Janessa Baake, of Peculiar town in southwestern Missouri, expressed concern over potential medical risks and told lawmakers that her 3-year-old daughter had not been vaccinated. She said that after she was refused by a Missouri doctor, she now takes her daughter to a Kansas pediatrician.

Another man said that his two children had developed autism after being vaccinated as toddlers.

"All the stories and anecdotes we've heard are very important, but I do not think they can be used to refute science," Ferguson Democratic representative Cora Faith Walker told reporters. a break in the audience.

Several studies have refuted claims that measles, mumps and rubella vaccines increase the risk of autism, and the National Institutes of Health reports that severe reactions are rare: about one in 100 000 vaccinations. In the United States, more than 90% of the national population is properly vaccinated.

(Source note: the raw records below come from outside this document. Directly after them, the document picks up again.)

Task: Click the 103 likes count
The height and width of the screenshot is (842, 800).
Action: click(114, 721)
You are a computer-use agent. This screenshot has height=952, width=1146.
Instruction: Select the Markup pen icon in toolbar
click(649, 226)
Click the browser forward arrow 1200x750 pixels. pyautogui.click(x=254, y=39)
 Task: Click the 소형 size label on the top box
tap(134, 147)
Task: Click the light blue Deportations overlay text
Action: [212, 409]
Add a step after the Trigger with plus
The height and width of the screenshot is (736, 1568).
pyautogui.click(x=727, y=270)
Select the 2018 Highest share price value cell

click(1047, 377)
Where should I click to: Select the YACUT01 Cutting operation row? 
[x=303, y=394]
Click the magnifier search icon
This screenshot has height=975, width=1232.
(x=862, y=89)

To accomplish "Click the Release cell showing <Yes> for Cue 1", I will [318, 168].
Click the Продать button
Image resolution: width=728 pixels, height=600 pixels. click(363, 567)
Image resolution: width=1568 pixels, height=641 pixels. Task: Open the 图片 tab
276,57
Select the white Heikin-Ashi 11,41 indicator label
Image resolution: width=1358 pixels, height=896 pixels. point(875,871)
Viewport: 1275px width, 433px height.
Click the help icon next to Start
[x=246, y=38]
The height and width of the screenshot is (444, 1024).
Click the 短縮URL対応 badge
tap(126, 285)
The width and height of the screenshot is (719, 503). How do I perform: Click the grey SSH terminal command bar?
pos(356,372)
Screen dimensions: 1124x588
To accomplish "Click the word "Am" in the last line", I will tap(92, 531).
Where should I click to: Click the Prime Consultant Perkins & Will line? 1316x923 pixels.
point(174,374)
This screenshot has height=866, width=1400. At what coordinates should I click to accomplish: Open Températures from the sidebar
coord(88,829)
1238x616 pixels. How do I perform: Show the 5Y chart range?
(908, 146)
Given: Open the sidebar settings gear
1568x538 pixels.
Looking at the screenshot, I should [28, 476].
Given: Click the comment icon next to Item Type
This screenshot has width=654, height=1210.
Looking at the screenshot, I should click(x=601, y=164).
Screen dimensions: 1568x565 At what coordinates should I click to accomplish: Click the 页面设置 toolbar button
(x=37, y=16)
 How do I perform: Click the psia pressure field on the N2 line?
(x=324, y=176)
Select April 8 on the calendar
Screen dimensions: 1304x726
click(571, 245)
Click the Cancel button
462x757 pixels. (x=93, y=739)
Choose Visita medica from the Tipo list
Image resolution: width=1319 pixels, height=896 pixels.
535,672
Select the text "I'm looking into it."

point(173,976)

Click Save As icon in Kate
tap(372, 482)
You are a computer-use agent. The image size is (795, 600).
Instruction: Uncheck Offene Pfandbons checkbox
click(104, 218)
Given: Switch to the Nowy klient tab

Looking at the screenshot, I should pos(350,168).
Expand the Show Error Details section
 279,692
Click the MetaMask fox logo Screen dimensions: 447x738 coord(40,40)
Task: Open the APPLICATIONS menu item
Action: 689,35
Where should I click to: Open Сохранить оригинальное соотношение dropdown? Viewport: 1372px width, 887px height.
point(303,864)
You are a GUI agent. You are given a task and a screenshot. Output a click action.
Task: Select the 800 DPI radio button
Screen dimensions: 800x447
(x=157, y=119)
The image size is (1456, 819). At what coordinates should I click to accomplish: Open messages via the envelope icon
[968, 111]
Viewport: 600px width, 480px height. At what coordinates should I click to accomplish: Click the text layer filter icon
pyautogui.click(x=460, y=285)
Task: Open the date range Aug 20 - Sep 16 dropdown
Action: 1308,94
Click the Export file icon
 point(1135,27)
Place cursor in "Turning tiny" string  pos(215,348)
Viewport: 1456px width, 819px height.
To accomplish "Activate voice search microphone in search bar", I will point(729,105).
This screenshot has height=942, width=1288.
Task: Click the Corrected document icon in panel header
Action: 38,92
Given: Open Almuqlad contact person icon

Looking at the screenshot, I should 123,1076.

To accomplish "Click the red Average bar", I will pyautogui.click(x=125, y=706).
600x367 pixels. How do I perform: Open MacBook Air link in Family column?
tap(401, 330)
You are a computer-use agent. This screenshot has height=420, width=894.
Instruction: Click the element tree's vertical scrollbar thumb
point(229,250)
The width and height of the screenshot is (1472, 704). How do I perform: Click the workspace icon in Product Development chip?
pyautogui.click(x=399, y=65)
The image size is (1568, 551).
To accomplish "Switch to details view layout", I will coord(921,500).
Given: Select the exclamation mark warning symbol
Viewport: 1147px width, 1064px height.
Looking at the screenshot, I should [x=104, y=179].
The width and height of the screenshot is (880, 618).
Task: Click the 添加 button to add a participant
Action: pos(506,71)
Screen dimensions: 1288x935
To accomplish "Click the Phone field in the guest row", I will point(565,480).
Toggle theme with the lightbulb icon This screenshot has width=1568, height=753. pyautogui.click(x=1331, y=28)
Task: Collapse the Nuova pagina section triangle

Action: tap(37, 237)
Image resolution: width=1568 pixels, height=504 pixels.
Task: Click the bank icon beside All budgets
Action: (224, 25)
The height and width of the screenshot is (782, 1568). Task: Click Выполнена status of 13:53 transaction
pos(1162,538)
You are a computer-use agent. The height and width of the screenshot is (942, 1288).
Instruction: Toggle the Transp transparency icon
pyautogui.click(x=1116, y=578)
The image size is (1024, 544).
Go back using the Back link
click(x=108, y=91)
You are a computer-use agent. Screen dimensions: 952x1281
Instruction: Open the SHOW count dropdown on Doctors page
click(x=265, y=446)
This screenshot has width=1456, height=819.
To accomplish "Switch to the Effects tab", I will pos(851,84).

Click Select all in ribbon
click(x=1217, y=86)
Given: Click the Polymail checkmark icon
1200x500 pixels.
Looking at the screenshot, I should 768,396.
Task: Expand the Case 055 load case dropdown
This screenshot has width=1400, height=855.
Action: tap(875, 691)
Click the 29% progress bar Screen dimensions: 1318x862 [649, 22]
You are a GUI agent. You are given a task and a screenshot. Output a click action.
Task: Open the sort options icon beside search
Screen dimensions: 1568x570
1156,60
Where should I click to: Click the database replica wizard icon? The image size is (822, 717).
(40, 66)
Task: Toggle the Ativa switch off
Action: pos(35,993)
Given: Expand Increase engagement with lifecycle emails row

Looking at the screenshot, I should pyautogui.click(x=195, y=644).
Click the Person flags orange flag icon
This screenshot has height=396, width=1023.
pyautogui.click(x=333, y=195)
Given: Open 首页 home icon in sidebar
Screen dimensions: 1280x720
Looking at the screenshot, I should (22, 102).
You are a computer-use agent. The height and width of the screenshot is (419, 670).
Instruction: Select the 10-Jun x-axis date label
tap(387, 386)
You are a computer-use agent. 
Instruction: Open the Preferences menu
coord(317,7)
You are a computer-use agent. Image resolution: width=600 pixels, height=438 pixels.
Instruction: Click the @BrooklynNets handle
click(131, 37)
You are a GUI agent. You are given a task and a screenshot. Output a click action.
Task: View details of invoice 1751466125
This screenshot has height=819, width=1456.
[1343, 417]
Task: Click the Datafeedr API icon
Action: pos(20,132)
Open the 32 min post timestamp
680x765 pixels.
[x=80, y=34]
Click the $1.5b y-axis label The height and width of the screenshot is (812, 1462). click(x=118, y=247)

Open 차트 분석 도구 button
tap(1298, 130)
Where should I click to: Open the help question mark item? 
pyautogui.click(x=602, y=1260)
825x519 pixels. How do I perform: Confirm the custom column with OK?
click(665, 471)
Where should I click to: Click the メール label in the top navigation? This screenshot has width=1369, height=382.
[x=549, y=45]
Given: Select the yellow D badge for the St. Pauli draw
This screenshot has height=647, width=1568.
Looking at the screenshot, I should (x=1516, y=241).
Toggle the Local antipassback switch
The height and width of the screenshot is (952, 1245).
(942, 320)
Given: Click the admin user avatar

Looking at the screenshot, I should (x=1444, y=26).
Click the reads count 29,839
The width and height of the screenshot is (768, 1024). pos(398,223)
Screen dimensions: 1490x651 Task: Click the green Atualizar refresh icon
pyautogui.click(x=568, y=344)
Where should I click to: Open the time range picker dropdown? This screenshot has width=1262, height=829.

"What we know and what we have studied, study after scientific study, is that the vaccines are safe and effective," said Jefferson City pediatrician, Katie Blount, a member of the chapter of the World Health Organization. American Academy of Pediatrics in Missouri. "In the end, it comes down to saying that it's one of the best ways for me to take care of a kid."

A similar bill was not introduced last year.

The House Health and Mental Health Policy Committee also plans to legislate to require physicians to provide information on the benefits and risks of vaccines, CDC information and other information before give vaccines.